──────── Extrait fourni ────────

Les expansions ne meurent pas de vieillesse

Dernièrement, les données d’activité et de confiance en zone euro ont été mitigées, souvent inférieures aux attentes. Le contexte est propice à abaisser les perspectives. Selon la dernière enquête de Consensus Inc., la prévision de croissance du PIB réel a été réduite de 40 points de base pour 2018 et 20 points de base pour 2019 depuis le printemps dernier, à 2% et 1,7% respectivement. Nos prévisions sont 2% et 1,9%. Pour l’essentiel, le freinage par rapport à 2017 (2,5%) est imputable à un fléchissement de la demande extérieure après une année exceptionnellement robuste. 

La thèse optimiste d’une sorte de freinage de milieu de cycle est privilégiée.

Il y a un débat pour déterminer si la zone euro connaît une sorte de freinage de milieu de cycle (thèse optimiste) ou bien si le rythme d’activité ralentit car les capacités de production sont saturées ou en passe de l’être (thèse pessimiste). Nous en tenons plutôt pour la première option. Le président de la BCE a lui-même cru bon de rappeler récemment que le cycle d’expansion n’était pas assez mûr pour fléchir vraiment. Il note que l’actuelle phase d’expansion est brève et peu dynamique si on la compare au passé. Ce point est exact du point de vue statistique mais il n’est pas très convaincant, pensons-nous, sauf à croire qu’il existe un «cycle-type» bien calibré. L’examen historique montre plutôt que les cycles diffèrent beaucoup au fil du temps. La dernière décennie a ainsi été marquée par deux sévères récessions, entrecoupées par une reprise avortée, ce qui est sans précédent en zone euro et dans chacun des pays qui la constituent. Se référer à un «cycle moyen» ne nous avance pas beaucoup plus mais permet de situer le retard de la zone euro vis-à-vis des États-Unis, en l’occurrence près de quatre années.

Les cycles économiques de la zone euro 

Il est usuel de décomposer le cycle économique comme une succession de récessions et d’expansions. Certaines institutions, par exemple un comité ad hoc du Bureau national de recherche économique (NBER) aux États-Unis, datent le moment où l’on passe d’une phase à l’autre quand on franchit un pic d’activité (entrée en récession) ou un creux (sortie de récession), et ainsi de suite. Toutefois, cette approche binaire n’est pas opératoire pour analyser l’évolution du cycle à court terme. Nous voyons trois raisons à cela.

  • Tout d’abord, il y a une asymétrie considérable entre les phases de récession et d’expansion, en termes d’amplitude, de fréquence et de durée.

────────

• Travail demandé
A. Indiquez si chacune des affirmations suivantes concorde avec l'extrait sur la conjoncture de la zone euro, en appuyant votre réponse sur une citation exacte de celui-ci : (i) la prévision de croissance du PIB réel pour 2018 a été abaissée de 40 points de base ; (ii) la thèse pessimiste est celle que retiennent les auteurs ; (iii) la zone euro accuse un retard d'environ deux ans sur les États-Unis.
B. D'après l'extrait sur la conjoncture de la zone euro, à quoi le freinage de la croissance par rapport à 2017 est-il imputable pour l'essentiel ?
C. Relevez tous les taux de croissance exprimés en pourcentage dans l'extrait sur la conjoncture de la zone euro, en précisant pour chacun ce à quoi il se rapporte.

──────── Données recueillies ────────

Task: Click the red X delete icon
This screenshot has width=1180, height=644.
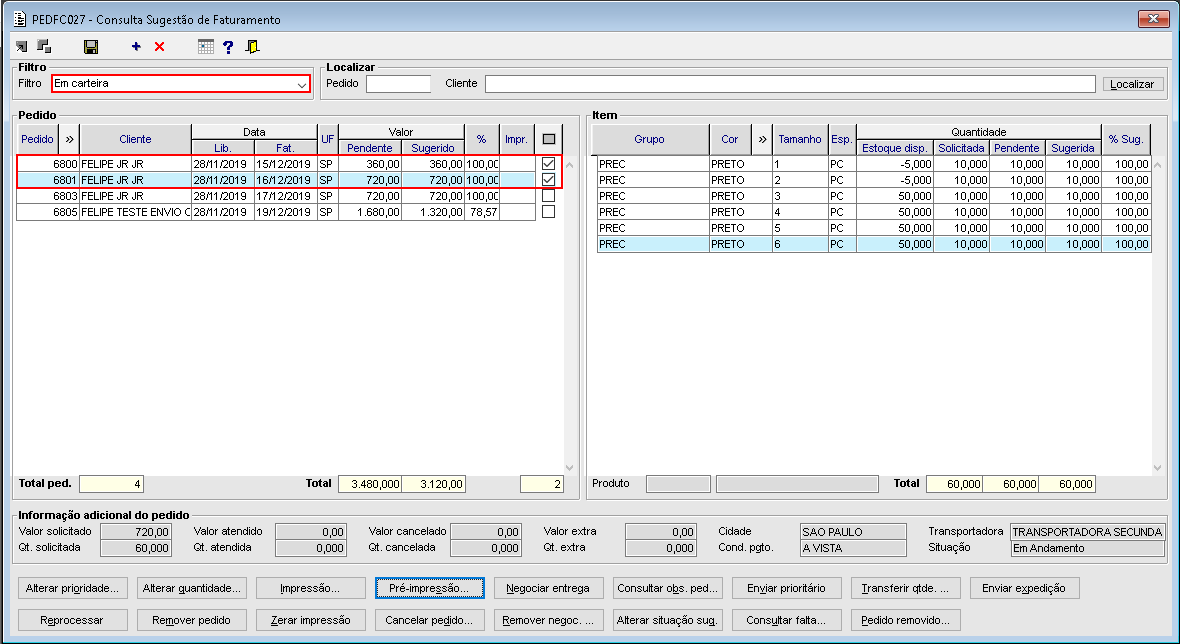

────────

• Réponses aux consignes
A.
(i) Oui : « la prévision de croissance du PIB réel a été réduite de 40 points de base pour 2018 ».
(ii) Non : « La thèse optimiste d’une sorte de freinage de milieu de cycle est privilégiée. »
(iii) Non : « en l’occurrence près de quatre années ».

B. À un fléchissement de la demande extérieure après une année exceptionnellement robuste.

C.
- 2 % : prévision de croissance du PIB réel pour 2018 selon la dernière enquête de Consensus Inc.
- 1,7 % : prévision de croissance du PIB réel pour 2019 selon la dernière enquête de Consensus Inc.
- 2 % : prévision des auteurs pour 2018
- 1,9 % : prévision des auteurs pour 2019
- 2,5 % : croissance de 2017